Un conflitto irrisolto avrebbe inevitabilmente ripercussioni anche nel vicinato europeo. Diversi intervistati sottolineano una prevedibile crescita di instabilità, dal Golfo di Guinea al Sahel sino ai Balcani occidentali, portato non solo delle interferenze di potenze revisioniste, ma anche di dinamiche inflattive e possibili crisi alimentari. La gestione dei rischi legati a una possibile destabilizzazione del Mediterraneo allargato continuerà quindi verosimilmente a essere una priorità per il nostro paese.

Le implicazioni per l’Italia

La guerra contro l’Ucraina sembra destinata a continuare a condizionare gli assetti di sicurezza italiani ed europei almeno nel medio periodo. Il sondaggio tra gli esperti richiama l’attenzione su un aspetto importante: di fronte al rischio di turbolenze politiche e sociali nel Mediterraneo allargato e mentre l’attenzione degli alleati è rivolta soprattutto a est (e, in prospettiva, all’Indo-Pacifico), il nostro paese dovrà farsi carico di un ruolo guida a supporto della stabilità e della sicurezza nella regione, anche in partnership con paesi alleati con interessi strategici in loco. 

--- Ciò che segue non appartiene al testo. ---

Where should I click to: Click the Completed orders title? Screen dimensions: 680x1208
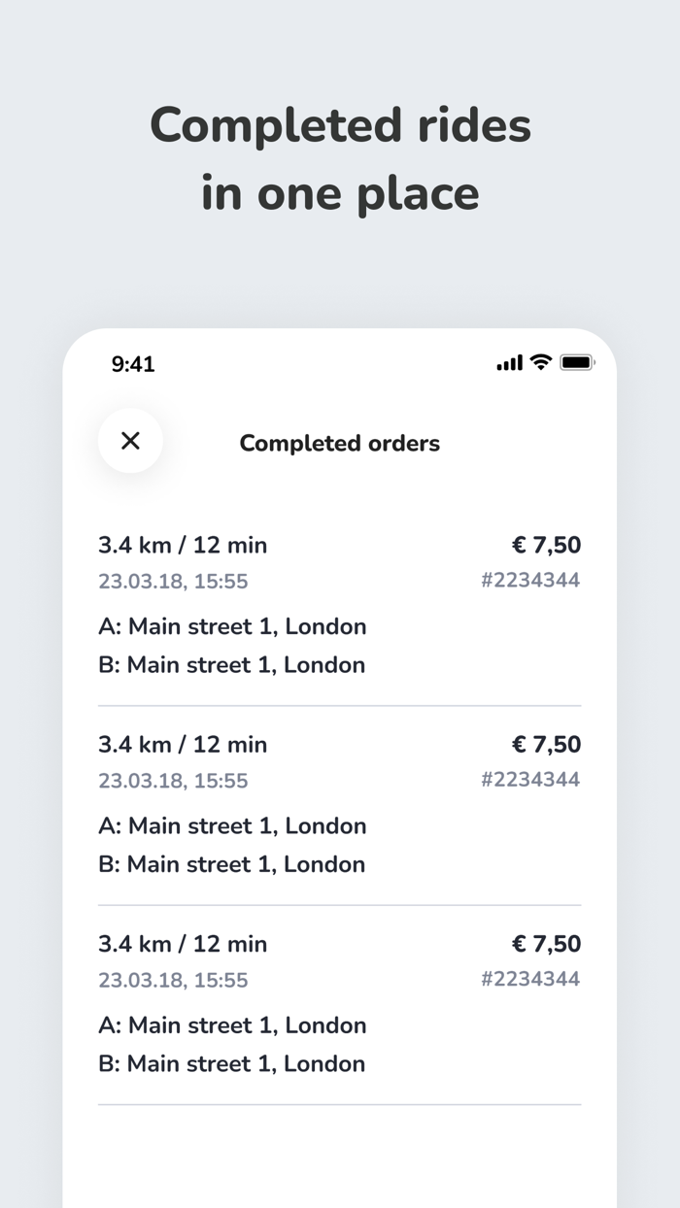339,443
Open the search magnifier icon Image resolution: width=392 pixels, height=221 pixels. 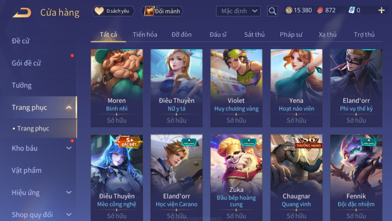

Questo impegno può e deve tradursi nella partecipazione a missioni bilaterali e multilaterali, che non possono però riproporre schemi fallimentari adottati in passato da alcuni alleati, ma devono trarre le lezioni del caso da quei fallimenti, facendo proprio un approccio in cui la sicurezza della regione venga declinata in modo ampio, in stretto dialogo con gli attori presenti sul campo e mettendo al centro le popolazioni locali.